Outside of the spotify integration, last.fm doesn't have visibility into anything that isn't scrobbled AFAIK. It's based on user data only. You have "neighbors" who have similar tastes, which I think is calculated based on overlapping scrobbles (not sure if time-weighted, or just top listens). If we both start scrobbling with a limited amount of artists, and 75% of our scrobbles are the band Primus, we're probably going to be neighbors. If I decide that Primus sucks and start listening to Coldplay all day, our venn diagram overlap separates and we're not neighbors anymore.

Maybe the neighbors influence the recommendations, but playback is outsourced to spotify? I guess I don't really know. You can still browse neighbors though, and use their top lists as "recommendations", which should only be based on listening history.

I think pandora had the best recommendations - because it was based on real human input, not AI and not even "group think".

Sadly many years ago pandora bacame US only, so I couldnt use it (did not bother with VPN).
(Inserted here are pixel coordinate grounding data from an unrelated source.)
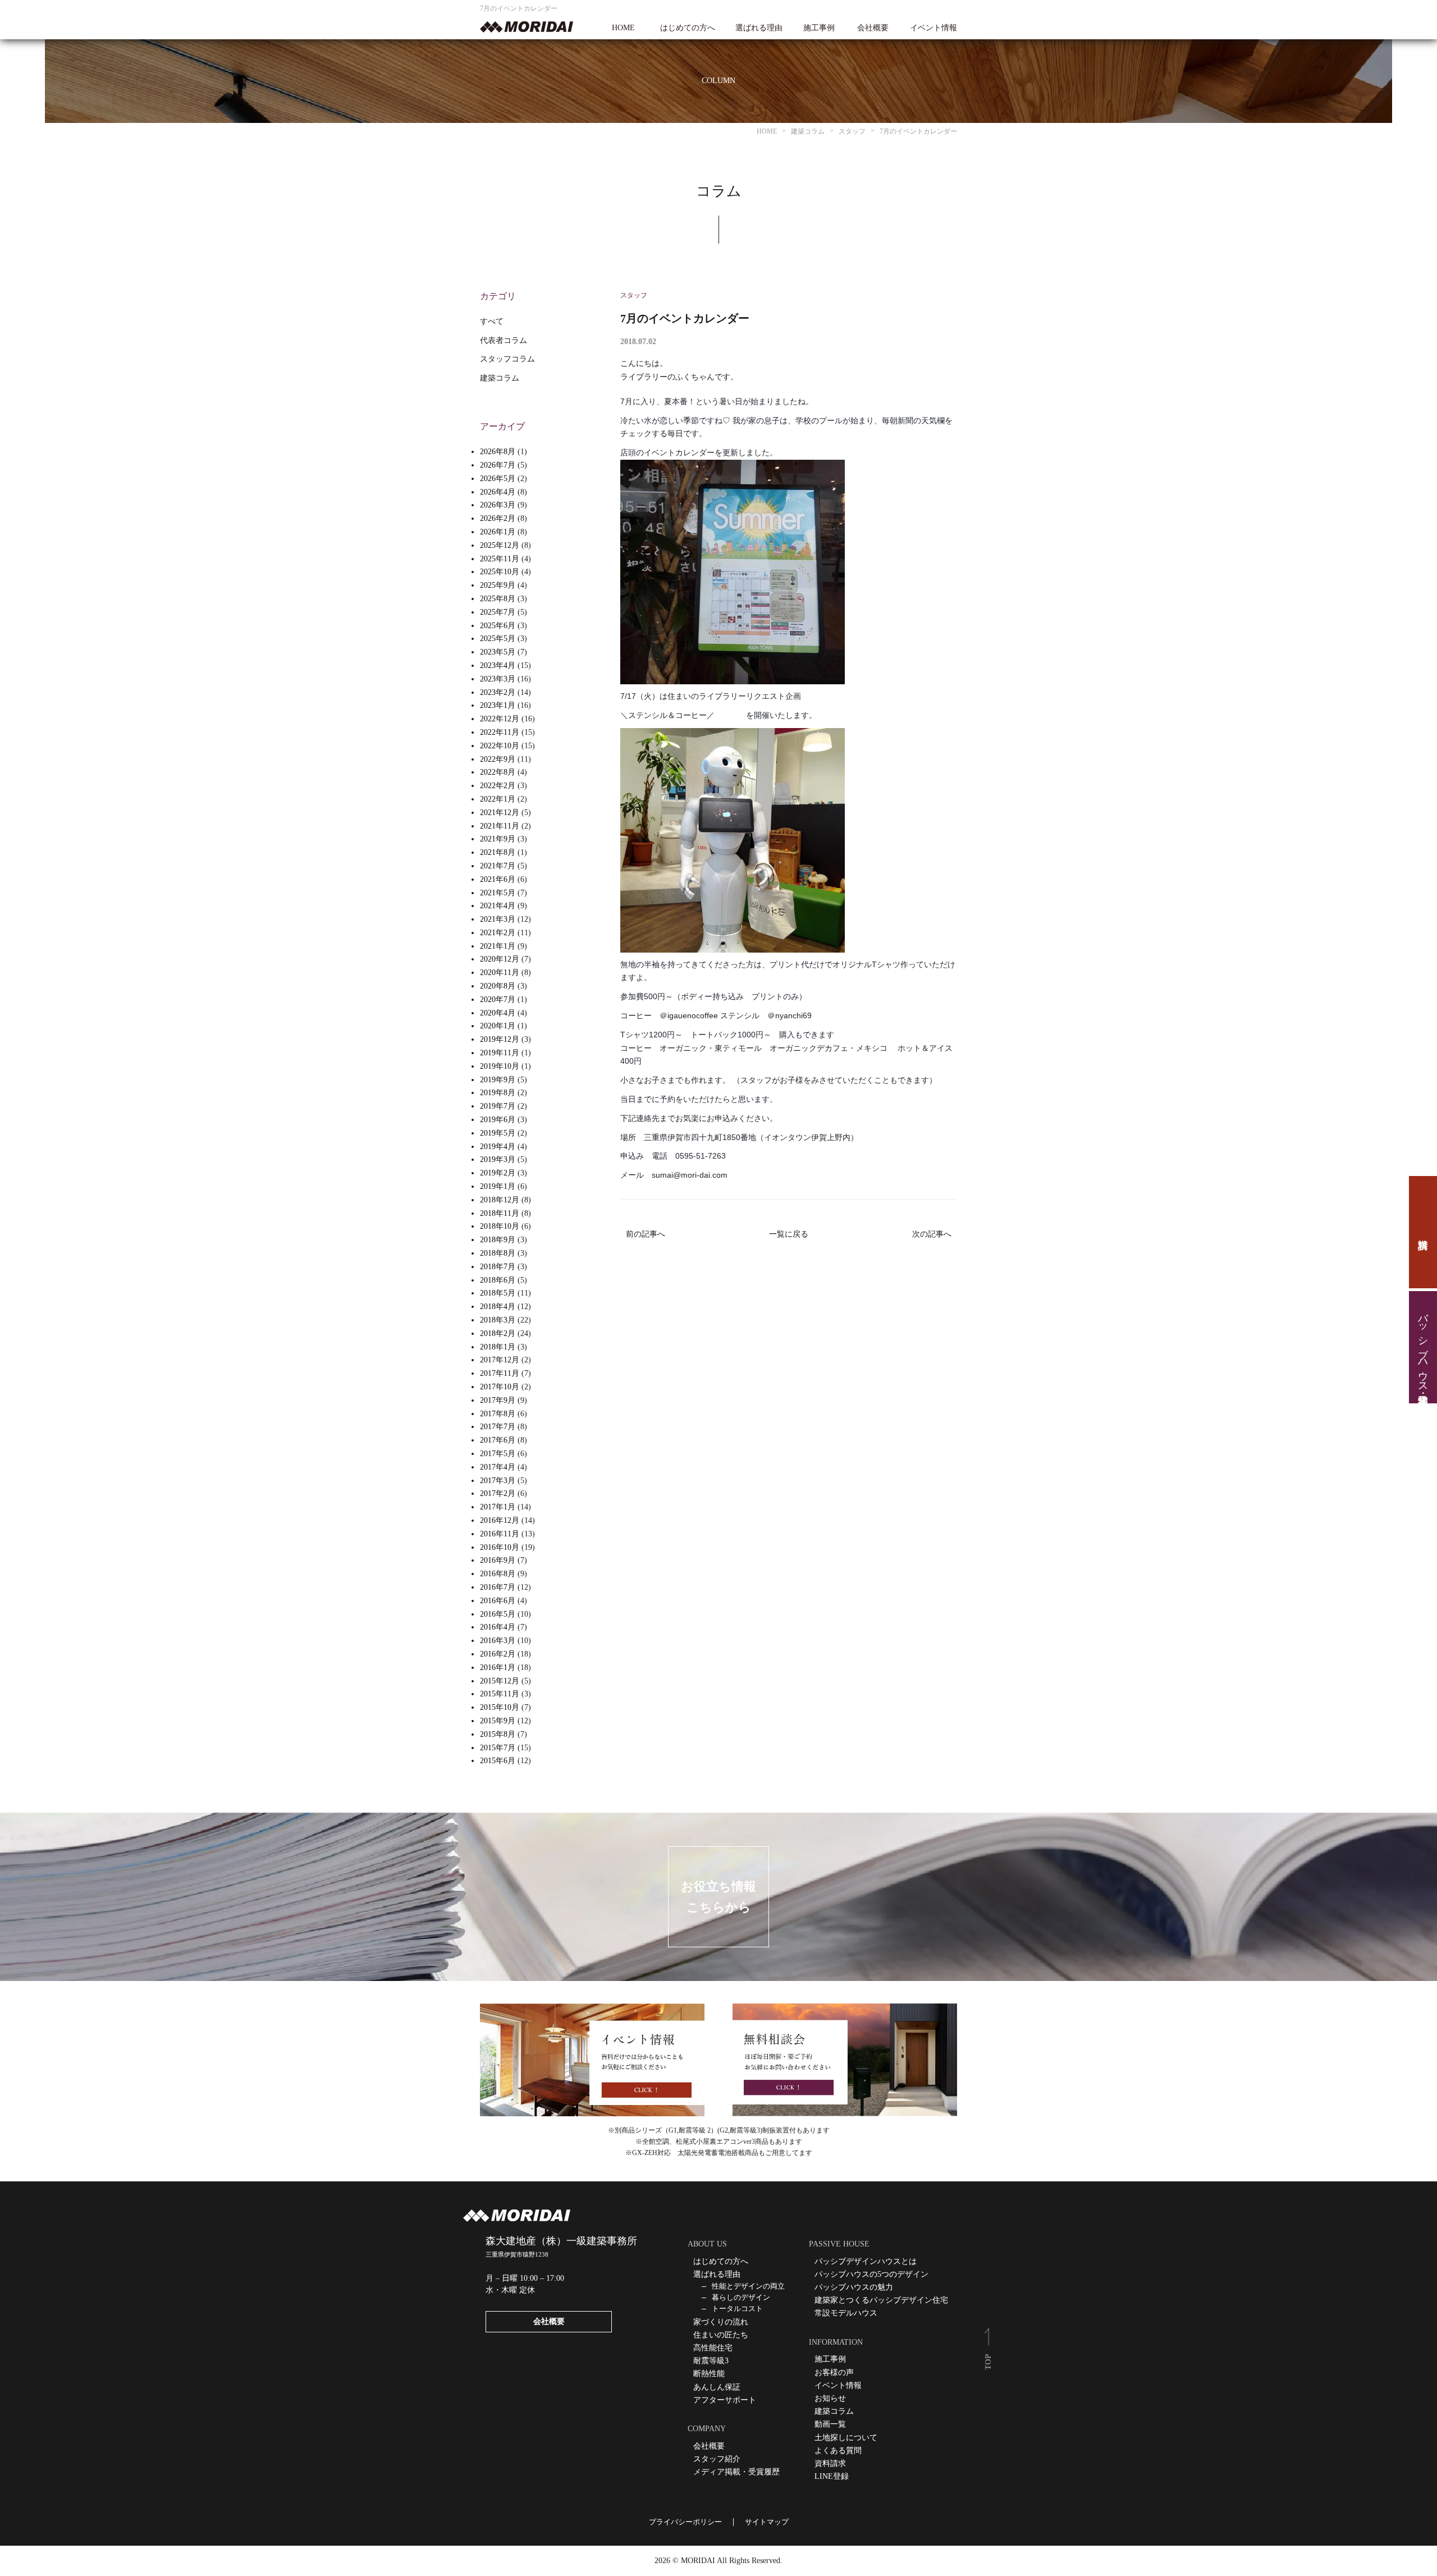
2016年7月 (497, 1587)
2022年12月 (499, 719)
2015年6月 (497, 1760)
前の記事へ (645, 1234)
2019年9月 (497, 1080)
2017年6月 (497, 1440)
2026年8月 (497, 451)
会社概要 (873, 28)
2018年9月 (497, 1240)
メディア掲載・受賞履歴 (736, 2472)
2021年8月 (497, 852)
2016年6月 (497, 1600)
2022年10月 (499, 746)
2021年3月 (497, 919)
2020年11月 (499, 972)
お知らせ (830, 2398)
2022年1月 (497, 799)
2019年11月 (499, 1053)
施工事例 (819, 28)
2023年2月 (497, 692)
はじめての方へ (687, 28)
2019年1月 (497, 1186)
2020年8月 (497, 986)
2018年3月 (497, 1320)
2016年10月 (499, 1547)
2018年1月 (497, 1347)
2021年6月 (497, 879)
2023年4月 (497, 665)
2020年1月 (497, 1026)
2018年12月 (499, 1200)
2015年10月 (499, 1707)
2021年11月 (499, 826)
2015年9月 (497, 1721)
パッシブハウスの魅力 (853, 2287)
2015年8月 (497, 1734)
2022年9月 (497, 759)
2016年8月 (497, 1574)
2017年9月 (497, 1400)
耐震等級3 (711, 2361)
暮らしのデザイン (741, 2297)
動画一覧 (830, 2424)
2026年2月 (497, 518)
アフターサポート (724, 2400)
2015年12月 (499, 1681)
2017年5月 (497, 1453)
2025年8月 (497, 598)
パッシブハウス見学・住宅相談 (1423, 1347)
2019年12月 (499, 1039)
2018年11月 (499, 1213)
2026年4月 (497, 492)
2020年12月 (499, 959)
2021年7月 (497, 866)
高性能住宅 (713, 2348)
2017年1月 (497, 1507)
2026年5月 (497, 478)
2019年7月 (497, 1106)
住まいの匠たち (720, 2335)
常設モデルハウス (845, 2313)
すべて (492, 321)
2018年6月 (497, 1280)
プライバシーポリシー (685, 2522)
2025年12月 (499, 545)
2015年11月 (499, 1694)
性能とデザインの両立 (748, 2286)
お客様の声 (834, 2372)
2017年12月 (499, 1360)
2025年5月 (497, 638)
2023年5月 (497, 652)
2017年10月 (499, 1387)
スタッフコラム (507, 359)
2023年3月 (497, 679)
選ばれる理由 (758, 28)
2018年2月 (497, 1333)
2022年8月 (497, 772)
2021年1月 (497, 946)
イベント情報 (933, 28)
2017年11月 (499, 1373)
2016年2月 (497, 1654)
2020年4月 (497, 1013)
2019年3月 (497, 1159)
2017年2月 (497, 1493)
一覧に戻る (788, 1234)
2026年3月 (497, 505)
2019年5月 (497, 1133)
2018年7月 (497, 1266)
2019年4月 (497, 1146)
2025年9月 (497, 585)
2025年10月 (499, 572)
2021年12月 (499, 812)
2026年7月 (497, 465)
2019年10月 (499, 1066)
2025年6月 (497, 625)
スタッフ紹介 (716, 2459)
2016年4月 (497, 1627)
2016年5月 (497, 1614)
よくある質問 (838, 2450)
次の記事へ (931, 1234)
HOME (623, 28)
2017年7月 (497, 1426)
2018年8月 (497, 1253)
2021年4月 (497, 906)
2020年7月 (497, 999)
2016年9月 (497, 1560)
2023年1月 (497, 705)
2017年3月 (497, 1480)
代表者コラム (503, 340)
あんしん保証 (716, 2387)
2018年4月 (497, 1306)
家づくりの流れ (720, 2322)
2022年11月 (499, 732)
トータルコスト (737, 2308)
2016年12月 (499, 1520)
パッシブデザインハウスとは (865, 2261)
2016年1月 (497, 1667)
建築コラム (499, 378)
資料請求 (1423, 1232)
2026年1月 (497, 532)
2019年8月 (497, 1092)
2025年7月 (497, 612)
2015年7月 (497, 1748)
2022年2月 (497, 785)
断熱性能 (709, 2373)
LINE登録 (831, 2476)
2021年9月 (497, 839)
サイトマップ (767, 2522)
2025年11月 (499, 559)
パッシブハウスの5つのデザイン (871, 2274)
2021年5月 (497, 893)
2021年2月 (497, 932)
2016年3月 (497, 1640)
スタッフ (633, 295)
Yeah. 100% agree here. The Pandora algorithm was an absolute breath of fresh air relative to every other recommendation system. Just constantly surfacing new and interesting music that I had never heard of but was exactly what I liked. I spent so long hunting for info on how they achieved it and if their taxonomies had ever been open sourced.
The Pandora algorithm -- and Pandora's positioning -- is truly a product of its time. You'll want to look into the Music Genome Project (whose very name dates it; the Human Genome Project finished in 2003), but equally influential was the big labels' stranglehold on legal music distribution. When Pandora started and for years of profitability, they had no deals with major record labels, instead promoting small indie artists on the basis of their recommendation engine. If they were going to survive, that engine had to be _excellent_.
But Spotify has that as well. Tons of user curated playlists. And although user playback data is harder to parse through, it's also pretty straightforward to build some clustering algorithm where if you both like X then you might like Y as well.
My theory is that they don't have the incentive. Apple Genius was ridiculously good at music discovery, too. I shudder to think how much I spent on iTunes songs via genius over its run. But now that apple/spotify/etc get my monthly dollars either way, there's no huge incentive for them to create the discovery systems.
The incentive (for Spotify) is to make you consume the least amount of media, since every stream requires CDN and Bandwidth costs, plus royalties.
Spotify is pay to win (play) - especially user curated ones playlists.